Dat is jammer (maar ook niet meer dan dat) want die Gouden strop heeft in zijn korte bestaan toch waardige winnaars gehad. De eerste was Jef Geeraerts, maar hij is een geval apart, in Vlaanderen bestaat juist veel bijval voor zijn kundige, technisch zeer-researchste thrillers. De tweede Strop ging naar Tomas Ross en de derde werd vorige maand overhandigd aan Gerben Hellinga.
Hellinga gold lange tijd als een cultschrijver: in 1966 en 1967 verrijkte hij de letterkunde, onder het pseudoniem Hellinger, met een paar uiterst luchtig geschreven, goed gecomponeerde actieromans, onder voor die tijd ongewone titels (Dollars, Messen en Vlammen). Zijn held, een ongedurige Nederlandse jongen, heette Sid Stefan. Boeken die regelmatig werden herdrukt en hun weg vonden naar een stil groepje liefhebbers. In 1985, na veel omzwervingen en veel schrijven voor toneel, beleefde Hellinga zijn come back in de misdaadwereld. Merg en been is een verhaal over een kleine crimineel, Jos de Spin, die zich op krukken door het Amsterdamse coke-paradijs voortbeweegt. Op een gegeven dag vindt hij naast zich in bed een onbekend lijk en in zijn geheugen een zwart gat. De plot is spannend, het verhaal zit vol mooie en soms amusante scènes, vol prachtige personages (Coca Inez), terwijl ook de Amsterdamse hond een stem heeft (‘Als alle honden een beetje meer zelfdiscipline haddden zou het in de wereld een stuk beter toegaan’). Maar wat vooral opvalt is het moeiteloze meesterschap over de taal, van alle voelbare rottigheid in het kook-wereldje (‘Het begon te sneeuwen van binnen en de wereld was zo piesvoel’) klopt Hellinga een luchtig, transparant maar doeltreffend beslag.
Gerben Hellinga
fran van der hoeven
Na dat boek is Hellinga teruggekeerd naar Sid Stefan. Volgens de eerste berichten zou het, in navolging van die vroegere titels Kisten gaan heten, maar het werd, naar bleek, De terugkeer van Sid Stefan. Dat zal wel bedoeld zijn als signaal aan de lezers van toen, aan de incrowd, aan de critici, maar voor de lezers die nu pas aan Hellinga beginnen is het ongetwijfeld meer een raadsel: welke terugkeer dan?

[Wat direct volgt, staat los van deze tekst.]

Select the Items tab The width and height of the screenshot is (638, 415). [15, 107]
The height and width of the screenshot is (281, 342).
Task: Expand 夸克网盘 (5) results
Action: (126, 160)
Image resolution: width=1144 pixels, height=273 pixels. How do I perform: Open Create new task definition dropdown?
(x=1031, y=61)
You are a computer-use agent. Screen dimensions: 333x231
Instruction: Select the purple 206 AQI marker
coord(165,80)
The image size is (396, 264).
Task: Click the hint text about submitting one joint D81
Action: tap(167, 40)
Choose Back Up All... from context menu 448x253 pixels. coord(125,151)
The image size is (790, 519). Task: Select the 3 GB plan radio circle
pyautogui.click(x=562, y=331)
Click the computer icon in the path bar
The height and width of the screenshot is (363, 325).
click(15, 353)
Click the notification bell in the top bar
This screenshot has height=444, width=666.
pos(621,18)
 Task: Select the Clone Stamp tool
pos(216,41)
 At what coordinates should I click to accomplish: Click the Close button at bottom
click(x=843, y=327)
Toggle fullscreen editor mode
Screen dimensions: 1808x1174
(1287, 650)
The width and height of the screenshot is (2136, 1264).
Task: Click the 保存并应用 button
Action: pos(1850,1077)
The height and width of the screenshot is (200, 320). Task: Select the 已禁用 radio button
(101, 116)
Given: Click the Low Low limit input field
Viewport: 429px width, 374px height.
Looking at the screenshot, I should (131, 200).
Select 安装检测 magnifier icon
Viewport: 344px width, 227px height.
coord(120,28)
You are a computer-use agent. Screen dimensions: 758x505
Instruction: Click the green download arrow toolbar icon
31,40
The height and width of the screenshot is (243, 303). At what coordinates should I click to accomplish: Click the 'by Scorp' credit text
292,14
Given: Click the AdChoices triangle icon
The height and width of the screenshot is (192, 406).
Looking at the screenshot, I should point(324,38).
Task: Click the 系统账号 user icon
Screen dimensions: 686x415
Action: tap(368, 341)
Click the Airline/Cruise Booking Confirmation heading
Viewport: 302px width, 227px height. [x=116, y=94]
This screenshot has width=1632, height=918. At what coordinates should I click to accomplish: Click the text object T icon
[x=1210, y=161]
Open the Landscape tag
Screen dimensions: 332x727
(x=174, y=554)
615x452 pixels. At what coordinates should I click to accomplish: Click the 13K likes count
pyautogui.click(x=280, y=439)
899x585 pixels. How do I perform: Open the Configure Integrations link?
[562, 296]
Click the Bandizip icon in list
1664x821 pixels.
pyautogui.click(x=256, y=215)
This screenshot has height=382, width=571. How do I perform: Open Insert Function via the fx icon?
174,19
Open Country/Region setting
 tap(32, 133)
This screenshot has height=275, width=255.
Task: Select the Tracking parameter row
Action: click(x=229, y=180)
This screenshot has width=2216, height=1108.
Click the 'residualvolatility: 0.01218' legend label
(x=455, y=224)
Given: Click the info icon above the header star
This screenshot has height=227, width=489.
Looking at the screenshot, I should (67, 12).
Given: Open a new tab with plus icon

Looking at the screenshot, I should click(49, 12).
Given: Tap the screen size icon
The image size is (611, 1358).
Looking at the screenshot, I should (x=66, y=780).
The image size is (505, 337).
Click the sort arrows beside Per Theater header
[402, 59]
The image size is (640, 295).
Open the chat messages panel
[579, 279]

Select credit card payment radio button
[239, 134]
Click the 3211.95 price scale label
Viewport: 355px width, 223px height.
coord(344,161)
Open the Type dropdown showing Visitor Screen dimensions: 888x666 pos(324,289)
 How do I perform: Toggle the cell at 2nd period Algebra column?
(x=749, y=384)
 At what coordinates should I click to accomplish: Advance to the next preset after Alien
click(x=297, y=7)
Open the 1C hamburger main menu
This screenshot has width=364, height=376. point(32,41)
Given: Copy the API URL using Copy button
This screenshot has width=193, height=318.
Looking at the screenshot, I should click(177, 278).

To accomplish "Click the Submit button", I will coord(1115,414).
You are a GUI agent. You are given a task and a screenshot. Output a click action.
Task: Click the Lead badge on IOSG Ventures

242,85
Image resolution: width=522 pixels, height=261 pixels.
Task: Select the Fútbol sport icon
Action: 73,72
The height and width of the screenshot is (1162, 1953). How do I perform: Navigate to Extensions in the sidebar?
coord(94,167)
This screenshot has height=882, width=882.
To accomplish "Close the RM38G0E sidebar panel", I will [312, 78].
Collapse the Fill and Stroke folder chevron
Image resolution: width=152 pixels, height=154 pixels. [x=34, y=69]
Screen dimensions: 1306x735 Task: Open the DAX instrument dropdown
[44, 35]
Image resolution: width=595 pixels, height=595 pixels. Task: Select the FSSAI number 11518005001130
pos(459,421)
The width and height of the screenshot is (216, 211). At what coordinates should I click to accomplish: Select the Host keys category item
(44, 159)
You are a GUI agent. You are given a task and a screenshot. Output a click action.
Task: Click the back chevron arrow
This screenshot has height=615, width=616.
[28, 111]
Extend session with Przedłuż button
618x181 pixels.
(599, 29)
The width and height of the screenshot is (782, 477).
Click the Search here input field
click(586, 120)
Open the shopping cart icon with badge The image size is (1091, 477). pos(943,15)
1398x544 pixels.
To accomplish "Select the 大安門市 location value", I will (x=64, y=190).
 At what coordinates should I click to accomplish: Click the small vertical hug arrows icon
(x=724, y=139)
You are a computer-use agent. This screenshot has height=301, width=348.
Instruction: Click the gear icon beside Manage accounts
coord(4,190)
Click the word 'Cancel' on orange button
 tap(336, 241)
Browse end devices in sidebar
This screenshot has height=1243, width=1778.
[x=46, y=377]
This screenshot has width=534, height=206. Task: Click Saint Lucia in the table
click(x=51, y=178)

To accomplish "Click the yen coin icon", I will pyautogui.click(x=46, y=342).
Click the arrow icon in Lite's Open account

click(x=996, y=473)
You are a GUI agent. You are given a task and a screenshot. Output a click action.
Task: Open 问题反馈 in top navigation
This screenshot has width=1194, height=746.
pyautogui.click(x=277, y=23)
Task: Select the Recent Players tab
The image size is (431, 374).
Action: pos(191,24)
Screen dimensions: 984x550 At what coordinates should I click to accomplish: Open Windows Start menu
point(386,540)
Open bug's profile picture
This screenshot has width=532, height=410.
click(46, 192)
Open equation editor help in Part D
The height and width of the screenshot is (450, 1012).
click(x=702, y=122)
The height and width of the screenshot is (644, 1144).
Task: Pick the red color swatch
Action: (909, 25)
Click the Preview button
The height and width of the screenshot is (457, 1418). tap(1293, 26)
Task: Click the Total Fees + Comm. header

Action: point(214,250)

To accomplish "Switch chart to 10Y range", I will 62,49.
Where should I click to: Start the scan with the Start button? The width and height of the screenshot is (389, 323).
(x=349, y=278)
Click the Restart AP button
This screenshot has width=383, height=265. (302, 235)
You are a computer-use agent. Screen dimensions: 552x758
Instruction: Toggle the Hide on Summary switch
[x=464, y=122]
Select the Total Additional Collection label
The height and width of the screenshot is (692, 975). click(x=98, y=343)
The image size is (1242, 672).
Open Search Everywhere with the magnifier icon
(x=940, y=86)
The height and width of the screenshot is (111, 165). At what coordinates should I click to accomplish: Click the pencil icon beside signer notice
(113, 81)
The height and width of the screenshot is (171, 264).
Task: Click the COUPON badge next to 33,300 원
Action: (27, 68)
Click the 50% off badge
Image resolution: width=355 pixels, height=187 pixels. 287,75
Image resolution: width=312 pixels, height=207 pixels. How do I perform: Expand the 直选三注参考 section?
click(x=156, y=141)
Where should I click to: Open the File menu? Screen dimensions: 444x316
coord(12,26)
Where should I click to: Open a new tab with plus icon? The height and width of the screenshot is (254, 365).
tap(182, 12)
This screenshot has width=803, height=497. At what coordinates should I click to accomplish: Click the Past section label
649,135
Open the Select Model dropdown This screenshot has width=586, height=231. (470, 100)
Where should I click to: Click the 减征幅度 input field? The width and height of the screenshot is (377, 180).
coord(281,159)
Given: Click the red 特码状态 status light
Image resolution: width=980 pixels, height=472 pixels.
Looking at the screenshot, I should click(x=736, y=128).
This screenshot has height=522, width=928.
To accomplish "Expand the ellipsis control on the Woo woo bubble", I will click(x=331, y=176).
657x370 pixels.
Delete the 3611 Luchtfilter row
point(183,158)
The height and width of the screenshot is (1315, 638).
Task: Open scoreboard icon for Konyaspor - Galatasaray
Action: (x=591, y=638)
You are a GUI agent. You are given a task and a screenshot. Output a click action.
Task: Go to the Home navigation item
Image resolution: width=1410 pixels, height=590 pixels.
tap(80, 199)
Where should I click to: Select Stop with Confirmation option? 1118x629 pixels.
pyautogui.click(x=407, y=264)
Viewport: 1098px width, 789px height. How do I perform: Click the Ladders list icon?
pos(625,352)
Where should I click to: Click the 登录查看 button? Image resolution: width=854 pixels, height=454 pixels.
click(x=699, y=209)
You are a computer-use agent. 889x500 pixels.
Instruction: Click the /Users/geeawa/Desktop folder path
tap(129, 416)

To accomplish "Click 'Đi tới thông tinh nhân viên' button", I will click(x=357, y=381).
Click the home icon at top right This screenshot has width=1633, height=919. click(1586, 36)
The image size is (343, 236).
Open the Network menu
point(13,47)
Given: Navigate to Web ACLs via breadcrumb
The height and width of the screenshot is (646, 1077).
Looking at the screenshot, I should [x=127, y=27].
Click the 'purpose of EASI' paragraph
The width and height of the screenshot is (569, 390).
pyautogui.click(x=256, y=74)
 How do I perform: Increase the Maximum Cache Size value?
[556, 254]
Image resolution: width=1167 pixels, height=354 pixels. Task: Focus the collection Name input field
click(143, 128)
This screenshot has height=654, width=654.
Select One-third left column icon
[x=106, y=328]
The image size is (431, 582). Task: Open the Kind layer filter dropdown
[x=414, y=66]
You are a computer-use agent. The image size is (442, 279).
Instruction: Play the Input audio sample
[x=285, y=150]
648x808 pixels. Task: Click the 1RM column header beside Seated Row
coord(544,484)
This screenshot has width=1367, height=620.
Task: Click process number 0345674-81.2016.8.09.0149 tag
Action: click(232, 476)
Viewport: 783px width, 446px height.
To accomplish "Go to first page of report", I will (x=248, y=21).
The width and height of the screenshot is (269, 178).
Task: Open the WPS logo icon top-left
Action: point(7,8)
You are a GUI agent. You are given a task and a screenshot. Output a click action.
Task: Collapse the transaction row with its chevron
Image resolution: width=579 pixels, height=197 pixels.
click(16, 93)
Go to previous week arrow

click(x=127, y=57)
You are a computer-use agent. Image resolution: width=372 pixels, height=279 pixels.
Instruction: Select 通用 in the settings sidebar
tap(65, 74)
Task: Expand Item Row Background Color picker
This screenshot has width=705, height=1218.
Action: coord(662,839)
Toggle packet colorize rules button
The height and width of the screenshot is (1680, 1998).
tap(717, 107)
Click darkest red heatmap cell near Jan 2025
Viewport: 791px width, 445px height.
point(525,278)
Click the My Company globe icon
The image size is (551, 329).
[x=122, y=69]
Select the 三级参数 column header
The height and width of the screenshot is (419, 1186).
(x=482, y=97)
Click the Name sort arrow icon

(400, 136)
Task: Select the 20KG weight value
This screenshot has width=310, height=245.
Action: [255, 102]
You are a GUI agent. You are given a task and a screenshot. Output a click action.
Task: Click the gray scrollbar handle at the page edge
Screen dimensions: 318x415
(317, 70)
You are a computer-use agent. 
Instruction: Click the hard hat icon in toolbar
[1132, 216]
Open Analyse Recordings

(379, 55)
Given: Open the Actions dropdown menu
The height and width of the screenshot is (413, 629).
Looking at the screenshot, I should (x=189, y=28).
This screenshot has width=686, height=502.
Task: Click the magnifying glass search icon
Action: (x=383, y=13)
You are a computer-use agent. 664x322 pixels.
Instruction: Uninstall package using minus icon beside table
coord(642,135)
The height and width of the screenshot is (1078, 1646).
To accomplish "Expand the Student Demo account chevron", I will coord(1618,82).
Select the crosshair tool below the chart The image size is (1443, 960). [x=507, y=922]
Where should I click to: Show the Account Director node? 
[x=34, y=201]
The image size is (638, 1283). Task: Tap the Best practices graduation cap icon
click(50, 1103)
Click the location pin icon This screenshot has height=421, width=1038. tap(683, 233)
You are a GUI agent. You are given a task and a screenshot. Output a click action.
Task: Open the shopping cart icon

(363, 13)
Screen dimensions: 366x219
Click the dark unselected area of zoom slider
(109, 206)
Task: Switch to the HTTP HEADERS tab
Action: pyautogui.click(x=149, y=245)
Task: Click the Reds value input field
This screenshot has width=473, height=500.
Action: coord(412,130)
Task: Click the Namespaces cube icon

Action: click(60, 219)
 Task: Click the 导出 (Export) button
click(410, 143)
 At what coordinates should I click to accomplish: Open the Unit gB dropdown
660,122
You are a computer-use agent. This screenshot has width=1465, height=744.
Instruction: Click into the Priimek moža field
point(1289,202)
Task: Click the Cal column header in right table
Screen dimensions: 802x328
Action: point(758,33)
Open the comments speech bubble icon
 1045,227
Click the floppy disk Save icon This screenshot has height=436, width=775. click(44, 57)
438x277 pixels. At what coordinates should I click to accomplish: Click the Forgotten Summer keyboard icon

De vroegere Stefans waren de avonturen van een ‘harde non-conformist, die van geld, vrouwen en mooie pakken houdt’ en ze ontleenden hun charme aan het feit dat ondanks alle romantiek, heftige actie en alle halve knipogen naar de lezer, Hellinga met beide benen op de grond bleef. Er zijn zat auteurs die in zulke gevallen met zo'n held en met zoveel fantasie het contact met de realiteit op aarde verliezen, dat zijn de Ludlums en daar zijn er veel van, zij stijgen met hun onzin en hun bankrekening steeds hoger. In De terugkeer ontloopt Hellinga dat Ludlum-procédé met meesterlijke precisie. Ik heb tientallen thrillers gelezen waarbij de plot draaide om snuff-movies, porno dus die eindigt met de dood. Altijd wordt daarbij gebruik gemaakt van een aanzienlijke dosis suggestie, zowel in dreiging, angst of afschuw. Bij Hellinga wordt het exact omschreven, met alle maten en gewichten, het geeft de hele intrige zin. Zelfs als het verzonnen is, en het ís verzonnen, is het waar. Sid Stefan heeft nog de laconieke toon van vroeger, maar de romantiek is verdwenen: hij doet nu gewoon zijn werk. In het begin naar mijn gevoel zelfs te voorzichtig, alsof hij niet op gang kan komen. En zijn verhouding met Jonneke, die hij dag en nacht moet opbellen alsof hij rondreizend vertegenwoordiger is, begon me al gauw de keel uit te hangen, en juist met háár weet Hellinga, om die gevoelens te straffen, nog een ongekend, en tamelijk spannend slot aan het verhaal te maken. Het nonconformisme is er voor een groot deel af, maar het is ingeruild voor een effectief en vooral plezierig (want het is spannend en amusant) conformisme aan het intelligentere thrillergenre.